Le particulier apporte une chèvre femelle sans défaut. La répétition de ḥaṭṭā’t dans le verset joue sur faute commise et offrande correspondante.

La personne elle-même appuie sa main puis égorge l’offrande au lieu de l‘olah ; le texte appelle directement l’animal « la ḥaṭṭā’t ».

Le rite du sang correspond à celui du chef : cornes de l’autel extérieur puis versement du reste à la base.

La graisse est retirée comme dans les shelāmim et devient reyaḥ niḥoaḥ pour YHWH. Expiation et pardon concluent le cas de la chèvre.

Le mouton/agneau peut remplacer la chèvre pour le particulier ; contrairement aux holocaustes, le texte exige ici une femelle sans défaut.

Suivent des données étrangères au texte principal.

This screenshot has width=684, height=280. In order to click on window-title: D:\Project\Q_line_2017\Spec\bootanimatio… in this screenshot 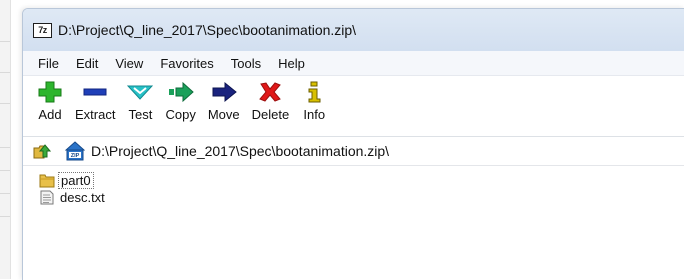, I will do `click(208, 30)`.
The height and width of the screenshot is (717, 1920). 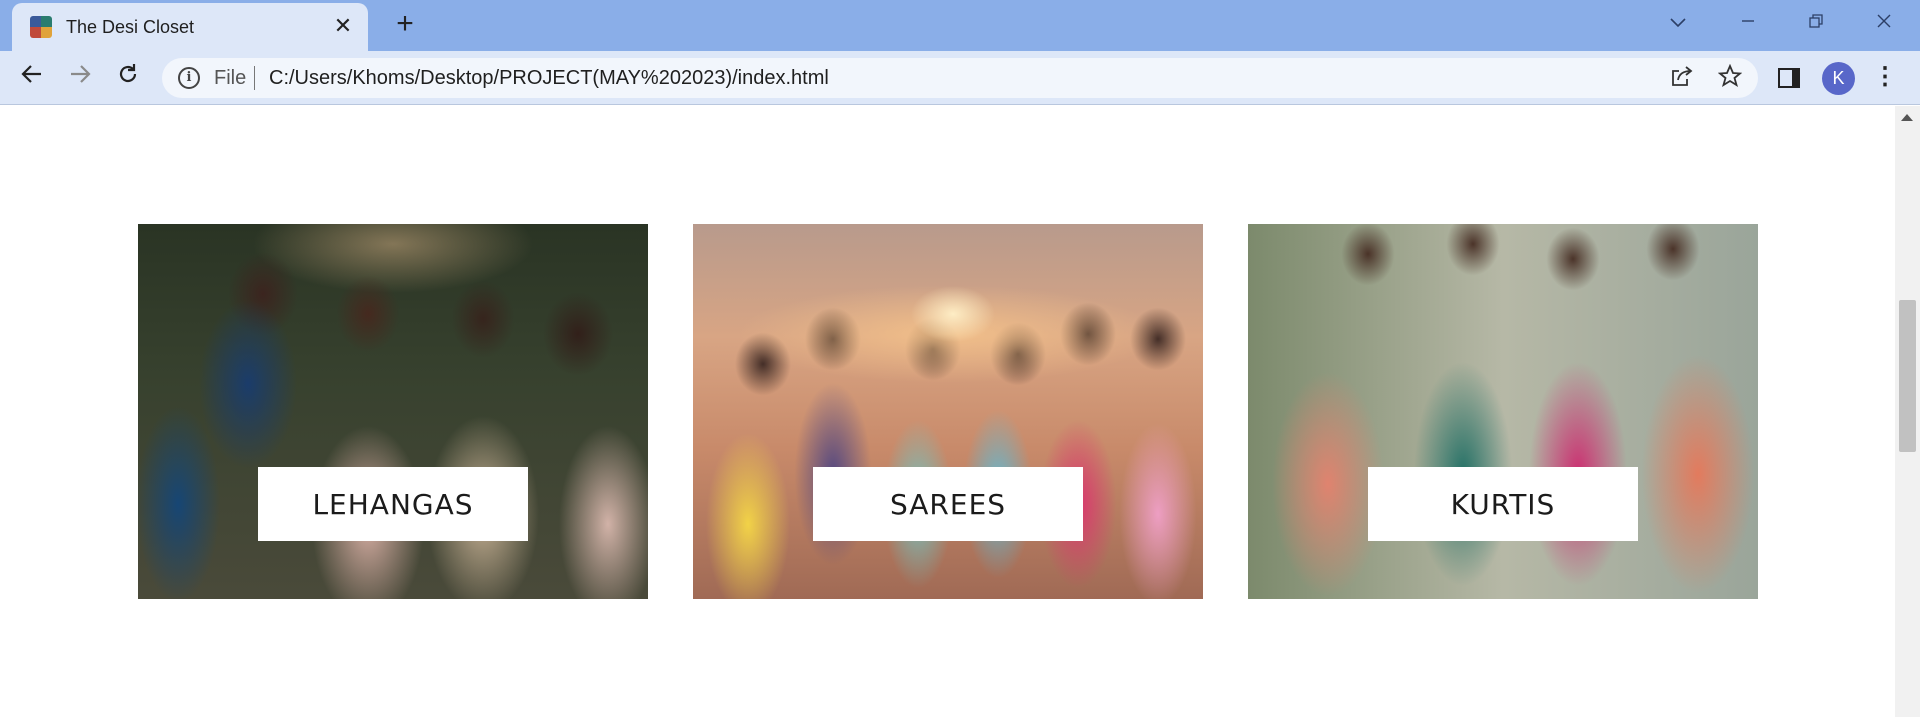 What do you see at coordinates (1884, 23) in the screenshot?
I see `close-window-button` at bounding box center [1884, 23].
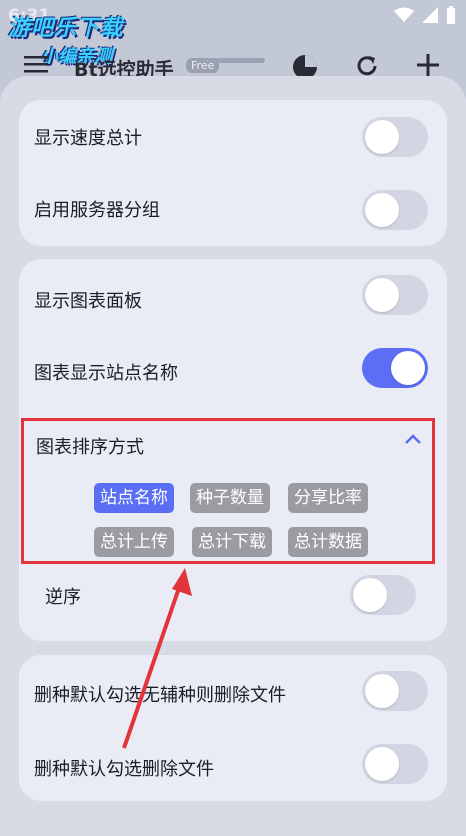 The image size is (466, 836). What do you see at coordinates (395, 295) in the screenshot?
I see `chart-panel-toggle` at bounding box center [395, 295].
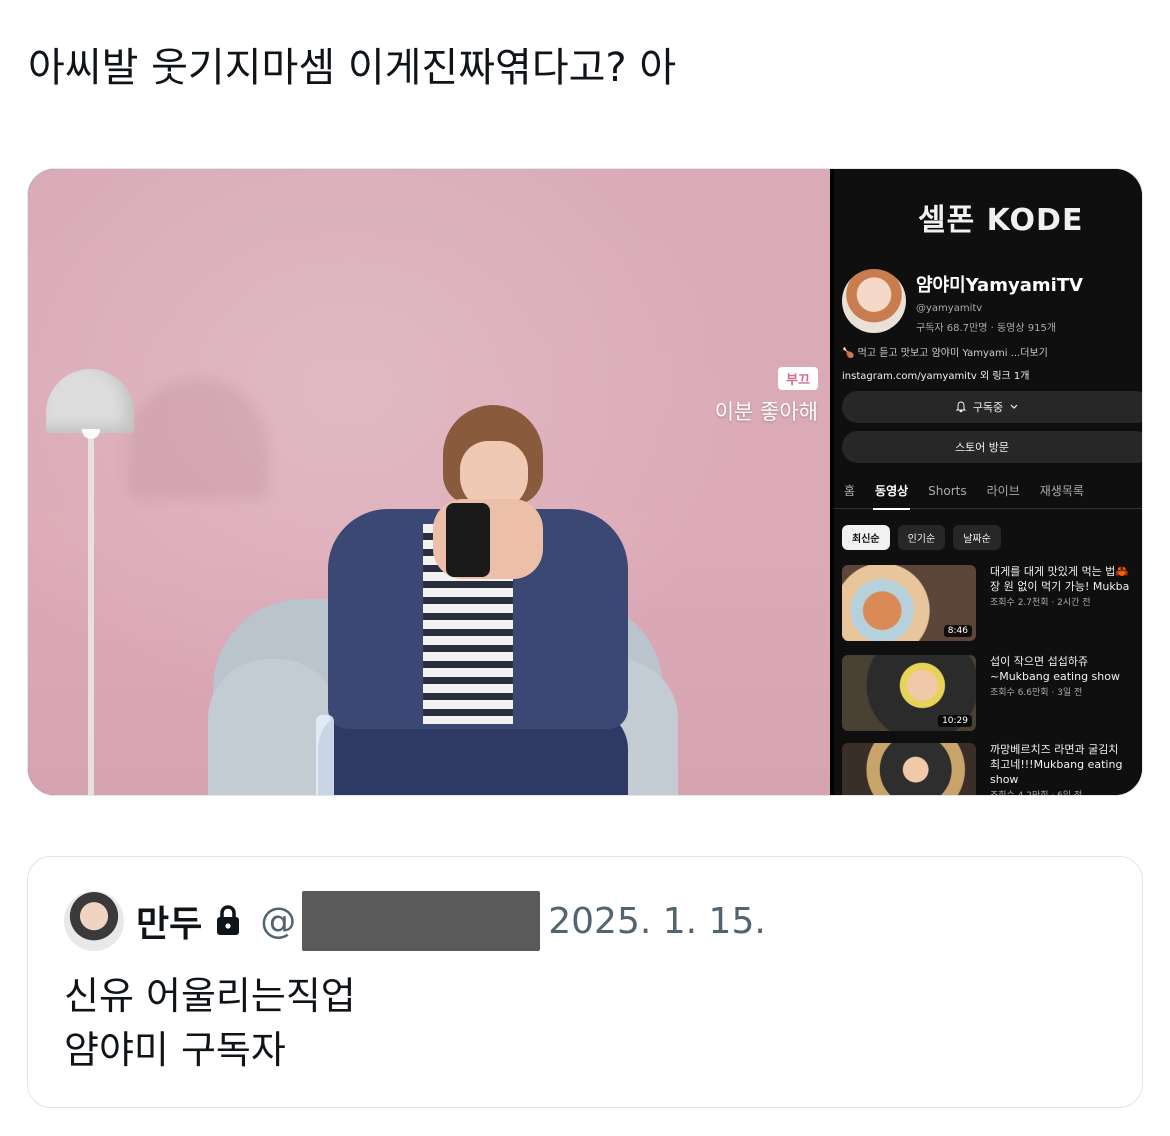 The image size is (1170, 1136). What do you see at coordinates (278, 921) in the screenshot?
I see `author-handle: @` at bounding box center [278, 921].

L’appui de la main et l’abattage suivent exactement la logique du v.29 ; la répétition marque l’équivalence rituelle des deux options animales.

Même application du sang qu’aux vv.25 et 30 : doigt du prêtre, cornes de l’autel de l‘olah, puis sang restant à la base.

Le chapitre se ferme par le triptyque graisse offerte — kipper, expiation — wenislaḥ, pardon. ’Ishe YHWH renvoie aux offrandes consumées déjà sur l’autel.